To shoot the picture in Tibet was out of the question. To film in India (as originally planned) turned out to be impossible for a variety of reasons. But French director Annaud has tackled difficult, original and demanding subjects such as the Oscar-winning colonialist satire "Black and White in Color," the prehistoric "Quest for Fire," "The Bear," "The Lover," "The Name of the Rose."
For "Seven Years" he and his people had to fake their locations in the Argentinian Andes, of lower elevation and different nature. They achieved this splendidly, and in the face of huge logistic problems. Real Tibetans (and yaks) were imported in great numbers. The French Vietnamese production designer At Hoang recreated Tibet painstakingly and convincingly. The stand-in for Nanga Parbat was in Canada's British Columbia.

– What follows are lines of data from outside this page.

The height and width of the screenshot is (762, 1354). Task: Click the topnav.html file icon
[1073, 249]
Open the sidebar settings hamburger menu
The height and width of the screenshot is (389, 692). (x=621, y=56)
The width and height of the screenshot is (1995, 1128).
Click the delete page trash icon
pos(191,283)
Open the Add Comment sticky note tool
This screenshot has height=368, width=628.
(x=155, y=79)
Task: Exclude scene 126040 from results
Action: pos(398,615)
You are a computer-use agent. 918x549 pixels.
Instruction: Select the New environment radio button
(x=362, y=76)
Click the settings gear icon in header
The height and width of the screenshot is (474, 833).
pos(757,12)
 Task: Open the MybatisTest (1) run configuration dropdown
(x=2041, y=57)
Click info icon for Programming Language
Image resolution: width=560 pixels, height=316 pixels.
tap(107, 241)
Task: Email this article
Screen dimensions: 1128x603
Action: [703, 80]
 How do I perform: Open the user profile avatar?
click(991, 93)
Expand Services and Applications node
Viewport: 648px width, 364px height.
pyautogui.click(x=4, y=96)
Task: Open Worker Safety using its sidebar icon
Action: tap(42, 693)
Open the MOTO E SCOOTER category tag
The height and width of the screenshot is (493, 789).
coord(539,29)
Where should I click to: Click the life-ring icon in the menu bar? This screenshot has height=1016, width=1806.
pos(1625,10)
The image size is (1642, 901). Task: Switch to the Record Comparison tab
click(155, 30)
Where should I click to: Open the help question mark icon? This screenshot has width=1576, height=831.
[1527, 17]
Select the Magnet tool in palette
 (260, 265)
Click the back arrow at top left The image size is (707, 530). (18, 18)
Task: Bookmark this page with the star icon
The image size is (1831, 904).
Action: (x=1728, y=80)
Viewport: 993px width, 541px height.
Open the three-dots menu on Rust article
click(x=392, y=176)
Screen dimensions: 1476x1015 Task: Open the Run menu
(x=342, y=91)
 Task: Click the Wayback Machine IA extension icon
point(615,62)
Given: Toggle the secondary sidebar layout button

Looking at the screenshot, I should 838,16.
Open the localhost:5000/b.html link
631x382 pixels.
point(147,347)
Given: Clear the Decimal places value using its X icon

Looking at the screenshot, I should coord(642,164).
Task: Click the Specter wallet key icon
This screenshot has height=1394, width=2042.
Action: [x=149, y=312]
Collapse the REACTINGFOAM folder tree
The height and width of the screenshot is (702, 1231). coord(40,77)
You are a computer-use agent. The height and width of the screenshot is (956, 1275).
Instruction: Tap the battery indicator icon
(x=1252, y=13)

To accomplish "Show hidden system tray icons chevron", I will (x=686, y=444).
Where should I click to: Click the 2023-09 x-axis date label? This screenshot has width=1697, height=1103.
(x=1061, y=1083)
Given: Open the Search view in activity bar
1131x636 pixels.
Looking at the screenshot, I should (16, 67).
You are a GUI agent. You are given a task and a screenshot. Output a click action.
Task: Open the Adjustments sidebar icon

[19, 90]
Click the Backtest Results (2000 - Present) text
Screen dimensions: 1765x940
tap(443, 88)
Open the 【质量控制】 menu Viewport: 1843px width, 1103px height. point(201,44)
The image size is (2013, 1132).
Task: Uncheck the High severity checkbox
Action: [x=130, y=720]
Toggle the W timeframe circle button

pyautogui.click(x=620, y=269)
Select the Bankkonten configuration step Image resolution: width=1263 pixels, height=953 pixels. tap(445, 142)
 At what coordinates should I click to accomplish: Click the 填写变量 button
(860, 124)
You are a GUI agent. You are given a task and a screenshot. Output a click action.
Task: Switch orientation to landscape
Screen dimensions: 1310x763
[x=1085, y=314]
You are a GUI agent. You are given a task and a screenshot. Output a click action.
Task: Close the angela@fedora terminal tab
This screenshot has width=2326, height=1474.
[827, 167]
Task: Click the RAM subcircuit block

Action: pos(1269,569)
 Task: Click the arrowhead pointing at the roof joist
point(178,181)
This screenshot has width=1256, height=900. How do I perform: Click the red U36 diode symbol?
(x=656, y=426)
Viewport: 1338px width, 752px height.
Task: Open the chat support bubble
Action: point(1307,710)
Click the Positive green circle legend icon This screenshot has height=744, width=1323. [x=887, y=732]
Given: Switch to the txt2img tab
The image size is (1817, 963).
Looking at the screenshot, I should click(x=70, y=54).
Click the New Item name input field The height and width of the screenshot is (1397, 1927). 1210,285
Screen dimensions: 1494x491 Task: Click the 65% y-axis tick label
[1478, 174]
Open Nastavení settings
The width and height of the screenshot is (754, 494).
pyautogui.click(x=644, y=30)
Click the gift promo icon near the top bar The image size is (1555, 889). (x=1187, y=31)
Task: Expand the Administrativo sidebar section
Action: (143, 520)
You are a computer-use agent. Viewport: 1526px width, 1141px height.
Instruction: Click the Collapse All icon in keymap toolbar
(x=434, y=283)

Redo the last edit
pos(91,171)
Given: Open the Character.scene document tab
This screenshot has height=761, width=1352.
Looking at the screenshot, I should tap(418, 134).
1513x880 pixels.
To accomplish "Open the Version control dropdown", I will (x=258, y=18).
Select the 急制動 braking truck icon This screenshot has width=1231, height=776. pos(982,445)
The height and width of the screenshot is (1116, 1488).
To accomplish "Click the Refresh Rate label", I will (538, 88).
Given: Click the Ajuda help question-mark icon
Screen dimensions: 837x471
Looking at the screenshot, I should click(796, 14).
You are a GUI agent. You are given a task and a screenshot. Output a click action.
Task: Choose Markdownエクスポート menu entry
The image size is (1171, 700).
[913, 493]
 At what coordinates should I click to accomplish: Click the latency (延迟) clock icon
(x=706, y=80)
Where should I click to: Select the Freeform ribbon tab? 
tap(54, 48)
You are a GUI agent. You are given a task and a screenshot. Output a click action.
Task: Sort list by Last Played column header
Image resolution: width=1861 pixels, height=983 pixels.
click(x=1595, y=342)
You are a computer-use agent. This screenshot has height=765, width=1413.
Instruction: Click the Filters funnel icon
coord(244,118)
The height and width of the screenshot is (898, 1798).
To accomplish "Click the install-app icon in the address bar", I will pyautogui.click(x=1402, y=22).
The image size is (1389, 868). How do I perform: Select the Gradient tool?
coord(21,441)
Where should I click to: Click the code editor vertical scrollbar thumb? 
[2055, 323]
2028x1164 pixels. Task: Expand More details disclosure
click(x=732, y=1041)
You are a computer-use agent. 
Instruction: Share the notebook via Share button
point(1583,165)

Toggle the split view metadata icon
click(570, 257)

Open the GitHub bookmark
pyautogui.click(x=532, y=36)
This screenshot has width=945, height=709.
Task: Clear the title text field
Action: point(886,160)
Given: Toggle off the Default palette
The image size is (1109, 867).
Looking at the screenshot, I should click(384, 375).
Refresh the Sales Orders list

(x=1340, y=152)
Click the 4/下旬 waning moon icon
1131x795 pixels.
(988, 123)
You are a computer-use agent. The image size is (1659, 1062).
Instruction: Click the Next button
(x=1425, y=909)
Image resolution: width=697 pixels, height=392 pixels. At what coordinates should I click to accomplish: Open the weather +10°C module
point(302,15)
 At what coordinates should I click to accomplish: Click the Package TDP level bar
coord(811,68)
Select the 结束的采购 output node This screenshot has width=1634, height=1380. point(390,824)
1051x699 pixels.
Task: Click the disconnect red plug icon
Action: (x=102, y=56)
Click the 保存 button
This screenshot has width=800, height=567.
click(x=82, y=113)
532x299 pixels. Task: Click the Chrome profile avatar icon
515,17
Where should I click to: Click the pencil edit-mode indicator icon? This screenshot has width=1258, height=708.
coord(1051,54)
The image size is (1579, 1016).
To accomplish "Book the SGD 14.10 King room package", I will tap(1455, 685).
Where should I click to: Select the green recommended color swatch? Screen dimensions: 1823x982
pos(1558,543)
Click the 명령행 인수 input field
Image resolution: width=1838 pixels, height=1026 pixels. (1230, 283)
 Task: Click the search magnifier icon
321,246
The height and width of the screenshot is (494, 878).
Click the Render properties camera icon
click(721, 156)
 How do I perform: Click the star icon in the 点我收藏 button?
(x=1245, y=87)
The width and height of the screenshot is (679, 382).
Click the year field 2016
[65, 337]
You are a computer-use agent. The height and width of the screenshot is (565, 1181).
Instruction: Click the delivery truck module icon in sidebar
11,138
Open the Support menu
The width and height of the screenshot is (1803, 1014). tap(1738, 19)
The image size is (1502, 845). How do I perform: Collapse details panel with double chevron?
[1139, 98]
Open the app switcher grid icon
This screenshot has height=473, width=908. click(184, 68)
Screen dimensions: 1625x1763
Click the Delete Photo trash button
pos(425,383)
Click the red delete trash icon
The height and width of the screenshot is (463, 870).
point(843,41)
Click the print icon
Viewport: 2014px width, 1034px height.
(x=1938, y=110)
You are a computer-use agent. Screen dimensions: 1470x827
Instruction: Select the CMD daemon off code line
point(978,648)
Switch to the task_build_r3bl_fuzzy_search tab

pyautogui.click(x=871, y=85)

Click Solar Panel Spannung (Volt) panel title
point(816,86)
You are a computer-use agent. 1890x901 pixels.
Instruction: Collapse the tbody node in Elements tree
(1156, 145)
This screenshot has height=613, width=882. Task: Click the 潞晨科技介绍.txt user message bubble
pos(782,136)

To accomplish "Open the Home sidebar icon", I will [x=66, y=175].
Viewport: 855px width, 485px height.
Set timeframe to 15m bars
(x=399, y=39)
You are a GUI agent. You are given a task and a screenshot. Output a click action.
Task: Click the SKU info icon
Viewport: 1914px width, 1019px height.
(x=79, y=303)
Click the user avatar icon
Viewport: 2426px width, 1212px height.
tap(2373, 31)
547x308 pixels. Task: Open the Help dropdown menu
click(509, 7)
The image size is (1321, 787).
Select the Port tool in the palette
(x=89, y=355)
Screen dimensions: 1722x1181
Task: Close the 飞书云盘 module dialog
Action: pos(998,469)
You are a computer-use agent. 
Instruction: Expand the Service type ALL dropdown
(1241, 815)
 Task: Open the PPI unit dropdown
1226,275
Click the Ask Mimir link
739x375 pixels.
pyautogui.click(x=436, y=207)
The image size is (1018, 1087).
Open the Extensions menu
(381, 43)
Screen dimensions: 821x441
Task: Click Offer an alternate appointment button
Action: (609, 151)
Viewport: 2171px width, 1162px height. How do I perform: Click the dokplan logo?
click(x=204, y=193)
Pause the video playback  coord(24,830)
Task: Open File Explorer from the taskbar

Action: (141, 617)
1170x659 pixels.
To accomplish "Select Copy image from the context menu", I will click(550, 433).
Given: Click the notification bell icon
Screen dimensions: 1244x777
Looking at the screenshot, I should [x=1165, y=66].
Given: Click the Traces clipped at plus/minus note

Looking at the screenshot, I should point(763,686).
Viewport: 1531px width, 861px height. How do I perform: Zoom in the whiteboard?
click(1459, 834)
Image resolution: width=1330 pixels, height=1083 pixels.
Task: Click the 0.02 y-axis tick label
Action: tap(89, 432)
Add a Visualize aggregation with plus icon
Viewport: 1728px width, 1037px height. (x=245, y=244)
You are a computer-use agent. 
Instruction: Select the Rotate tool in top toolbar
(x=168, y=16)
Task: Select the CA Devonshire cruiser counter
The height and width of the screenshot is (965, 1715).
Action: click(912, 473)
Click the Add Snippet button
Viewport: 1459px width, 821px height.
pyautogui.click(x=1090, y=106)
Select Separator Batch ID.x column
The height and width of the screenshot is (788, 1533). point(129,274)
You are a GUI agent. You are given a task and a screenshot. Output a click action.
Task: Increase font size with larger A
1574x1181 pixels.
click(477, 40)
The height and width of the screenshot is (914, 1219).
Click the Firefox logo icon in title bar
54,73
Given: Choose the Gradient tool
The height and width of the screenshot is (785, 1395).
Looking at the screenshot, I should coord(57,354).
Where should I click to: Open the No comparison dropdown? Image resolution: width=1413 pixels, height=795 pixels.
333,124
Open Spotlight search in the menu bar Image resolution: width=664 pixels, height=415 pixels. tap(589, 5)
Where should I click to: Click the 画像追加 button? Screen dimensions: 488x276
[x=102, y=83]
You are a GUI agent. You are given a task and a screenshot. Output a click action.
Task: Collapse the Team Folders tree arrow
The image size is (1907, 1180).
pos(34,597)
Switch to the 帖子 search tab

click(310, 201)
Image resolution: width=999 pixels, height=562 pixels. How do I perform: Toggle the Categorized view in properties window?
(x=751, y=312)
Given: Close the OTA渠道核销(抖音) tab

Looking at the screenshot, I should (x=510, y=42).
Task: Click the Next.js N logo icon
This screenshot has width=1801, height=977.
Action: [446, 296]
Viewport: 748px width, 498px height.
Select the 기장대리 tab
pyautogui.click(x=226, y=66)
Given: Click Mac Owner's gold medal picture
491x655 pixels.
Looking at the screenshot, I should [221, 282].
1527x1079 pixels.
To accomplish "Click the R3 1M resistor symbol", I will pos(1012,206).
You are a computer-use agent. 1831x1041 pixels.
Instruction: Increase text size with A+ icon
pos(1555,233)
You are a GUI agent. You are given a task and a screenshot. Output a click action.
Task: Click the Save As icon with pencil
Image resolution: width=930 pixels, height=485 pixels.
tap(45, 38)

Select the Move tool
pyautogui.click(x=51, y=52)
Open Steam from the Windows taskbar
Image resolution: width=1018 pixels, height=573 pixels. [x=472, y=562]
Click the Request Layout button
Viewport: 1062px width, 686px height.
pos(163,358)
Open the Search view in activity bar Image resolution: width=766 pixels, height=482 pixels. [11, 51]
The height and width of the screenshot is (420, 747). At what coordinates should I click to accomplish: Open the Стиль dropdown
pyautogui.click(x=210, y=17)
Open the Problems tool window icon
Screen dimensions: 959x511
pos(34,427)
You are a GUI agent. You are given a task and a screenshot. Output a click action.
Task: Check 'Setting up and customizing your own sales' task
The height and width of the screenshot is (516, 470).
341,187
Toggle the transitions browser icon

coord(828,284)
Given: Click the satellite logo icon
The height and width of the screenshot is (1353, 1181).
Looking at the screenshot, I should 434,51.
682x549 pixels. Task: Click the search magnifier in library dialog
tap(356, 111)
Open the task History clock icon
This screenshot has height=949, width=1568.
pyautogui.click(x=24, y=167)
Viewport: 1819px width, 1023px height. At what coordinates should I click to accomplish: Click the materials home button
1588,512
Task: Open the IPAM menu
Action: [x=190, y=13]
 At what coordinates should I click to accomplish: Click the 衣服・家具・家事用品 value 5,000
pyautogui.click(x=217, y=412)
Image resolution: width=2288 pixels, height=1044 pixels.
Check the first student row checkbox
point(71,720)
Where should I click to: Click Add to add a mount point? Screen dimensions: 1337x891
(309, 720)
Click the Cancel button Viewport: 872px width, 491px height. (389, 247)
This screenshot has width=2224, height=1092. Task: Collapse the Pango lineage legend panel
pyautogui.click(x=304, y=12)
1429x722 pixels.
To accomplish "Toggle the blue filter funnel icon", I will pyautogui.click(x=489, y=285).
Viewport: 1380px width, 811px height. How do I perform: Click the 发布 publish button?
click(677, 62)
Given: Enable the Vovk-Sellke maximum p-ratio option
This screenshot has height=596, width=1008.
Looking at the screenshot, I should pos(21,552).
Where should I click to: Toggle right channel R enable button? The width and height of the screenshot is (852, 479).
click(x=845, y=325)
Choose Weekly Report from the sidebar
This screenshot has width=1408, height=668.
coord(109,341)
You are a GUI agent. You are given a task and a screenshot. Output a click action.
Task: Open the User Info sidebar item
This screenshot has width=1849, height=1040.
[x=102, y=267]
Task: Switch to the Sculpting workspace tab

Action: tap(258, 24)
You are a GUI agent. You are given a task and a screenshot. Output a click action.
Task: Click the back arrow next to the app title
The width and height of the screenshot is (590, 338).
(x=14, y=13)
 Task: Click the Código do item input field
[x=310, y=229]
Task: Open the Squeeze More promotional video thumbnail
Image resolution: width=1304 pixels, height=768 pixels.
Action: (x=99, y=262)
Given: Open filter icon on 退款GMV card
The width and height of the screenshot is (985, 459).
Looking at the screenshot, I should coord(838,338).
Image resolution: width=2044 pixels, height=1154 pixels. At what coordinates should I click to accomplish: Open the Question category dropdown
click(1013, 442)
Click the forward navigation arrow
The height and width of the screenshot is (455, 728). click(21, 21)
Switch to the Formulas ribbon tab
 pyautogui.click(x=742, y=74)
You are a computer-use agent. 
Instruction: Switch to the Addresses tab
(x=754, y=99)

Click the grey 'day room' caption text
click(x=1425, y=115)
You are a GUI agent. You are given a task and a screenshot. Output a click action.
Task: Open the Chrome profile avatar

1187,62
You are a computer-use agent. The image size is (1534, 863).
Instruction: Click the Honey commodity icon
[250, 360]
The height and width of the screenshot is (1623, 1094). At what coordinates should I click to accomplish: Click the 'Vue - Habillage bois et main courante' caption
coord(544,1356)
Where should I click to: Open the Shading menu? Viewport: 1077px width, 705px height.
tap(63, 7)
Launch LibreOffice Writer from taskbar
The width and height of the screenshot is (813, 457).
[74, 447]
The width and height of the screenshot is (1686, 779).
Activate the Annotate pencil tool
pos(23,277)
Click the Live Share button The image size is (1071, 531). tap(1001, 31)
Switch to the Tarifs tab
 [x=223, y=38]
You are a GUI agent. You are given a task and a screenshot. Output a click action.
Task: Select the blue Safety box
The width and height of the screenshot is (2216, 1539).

The film's look is so beautiful that one can sense the painfulness of the editing process, where so much fine footage has to be sacrificed, discarded.
Technically ambitious, the movie does not get artificially heavy with the moral progress of its protagonists yet does sketches it out sufficiently and tellingly. The Austrians and especially most Tibetans are shown without big epic touches but rather with affectionate, realistic understanding, There are many humorous bits too. The Tibetans' clapping of hands does not mean applause but chasing away evil spirits; sticking out their tongues means "welcome"; building must proceed without harming any living beings, worms included; and more.
All performances are very good, with the Dalai Lamas, from ages 4 to 14, stealing the show. American heartthrob Brad Pit and British actor's actor David Thewlis play soberly, do not engage in unnecessary theatrics. Their well-rehearsed Teutonic accents are above-average in quality and consistency, but they will not fool listeners who have an ear trained in foreign languages.
About the vanquishing of the Himalayas. The British concentrated on Everest, the Americans on K2, and the Germans on Nanga Parbat and Kanchenjunga. In 1953, Austrian climber Hermann Buhl, of the Austro-German team led by Karl Maria Herrligkoffer, reached the summit of Nanga Parbat.